1. Device (1) for producing a three-dimensional object (2) by successive solidification of layers of a by means of electromagnetic radiation (3) or particle radiation solidifiable

Building material (4) at the respective cross-section of the object (2) corresponding locations, with a in a space (5) arranged carrying device (6) for supporting the object (2) with a support (7) with a the object (2) facing top (8), a the carrier (7) encompassing wall (10) for marginal boundary of the building material (4), an applicator (11) for applying layers of the building material (4) on the support device (6) or a previously formed Layer and an irradiation device (12) for irradiating layers of the building material (4) at the locations corresponding to the respective cross-section of the object (2),

characterized in that

the carrier (7) of the carrying device (6) is fixed in height during the construction process and. - The wall (10) by means of a program-controlled

Adjustment (15) is mounted vertically adjustable.

2. Apparatus according to claim 1,

characterized in that

the application device (11) and optionally a metering device (18) are programmably height adjustable.

3. Apparatus according to claim 1 or 2,

characterized in that

the application device (11) and the peripheral wall (10) form a common height-adjustable structural unit (19).

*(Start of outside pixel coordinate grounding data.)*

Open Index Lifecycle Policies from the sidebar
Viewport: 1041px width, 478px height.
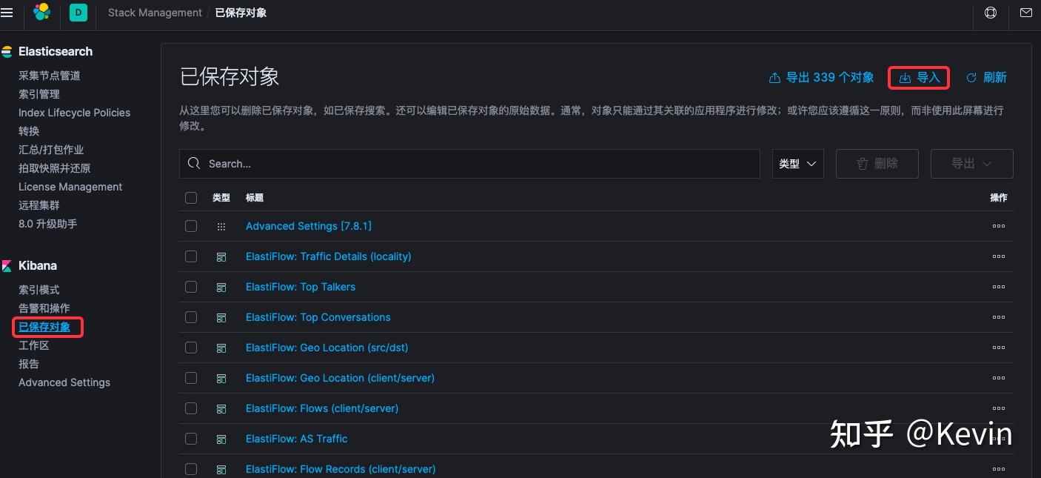[x=74, y=112]
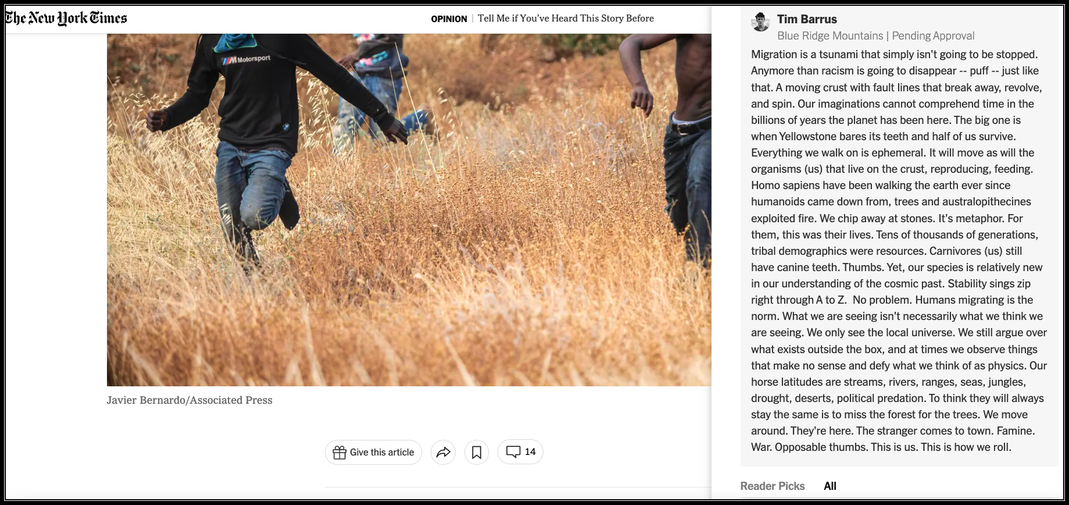Click the comment count number 14
Image resolution: width=1069 pixels, height=505 pixels.
click(530, 451)
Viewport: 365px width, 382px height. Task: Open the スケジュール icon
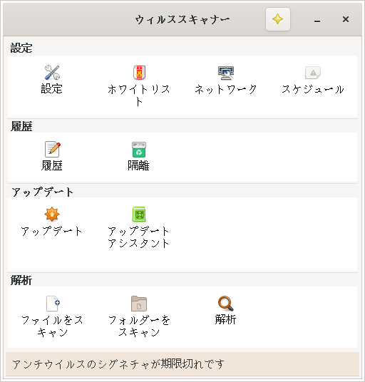coord(313,73)
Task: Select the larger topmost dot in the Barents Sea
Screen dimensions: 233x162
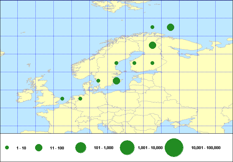Action: [170, 27]
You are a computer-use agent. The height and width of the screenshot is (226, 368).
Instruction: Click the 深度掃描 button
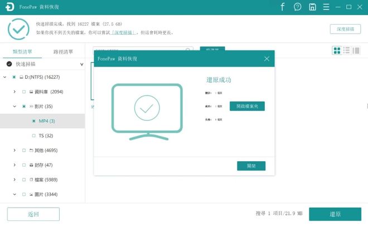pos(345,29)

4. Device according to one of claims 1 - 3,

characterized in that

at least one metering container (20) of the metering device (18) is integrated into the height-adjustable structural unit (19).

5. Device according to one of the preceding claims,

characterized in that in the beam path of the irradiation device (12) a known focusing device (21) is arranged, by which the focus of the processing beam (3) is height-dependent adjustable.

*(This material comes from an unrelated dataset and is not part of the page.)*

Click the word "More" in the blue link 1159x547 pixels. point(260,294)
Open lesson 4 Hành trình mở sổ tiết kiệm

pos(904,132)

6. Device according to one of the preceding claims,

characterized in that

the irradiation device (12) part of the height-adjustable

Assembly (19) is.

7. Device according to one of the preceding claims,

characterized in that

the peripheral wall (10) in the manner of a height-adjustable sleeve (22) surrounds the carrier (7) or is guided on its outer edge (23).

8. Device according to one of the preceding claims,

characterized in that

the upper edge (24) of the wall (10) can be lowered to the upper side (8) of the carrier (7) or below.

9. Device according to one of the preceding claims,

dadhαreh gdmawzύekmt & t, 5

.the wall (10) is completely movable upwards over the carrier (7) and / or can be moved away from it and / or pivoted away and / or removed.

10

10. Device according to one of the preceding claims,

5 of the carrier (7) fixed to a machine frame (25) of the device (1) is connected.

11. Device according to one of the preceding claims, tf

in the machine area below the carrier. (7) a powder collecting device is arranged.

12. Device according to spoke 11,

REPORTED SHEET (RULE 91) ISAiEP the powder collecting device comprises a screening device (27) and / or at least one collecting container (28).

13. Device according to one of the preceding claims,

characterized in that

the carrier '(7) and / or the screening device (27) is in operative connection with a vibration device (29).

14. Device according to one of the preceding claims,

characterized in that

the carrying device (6) is at least partially formed as part of a punching device.

15. The apparatus according to claim 14, characterized in that on the support device (6) notes are releasably secured.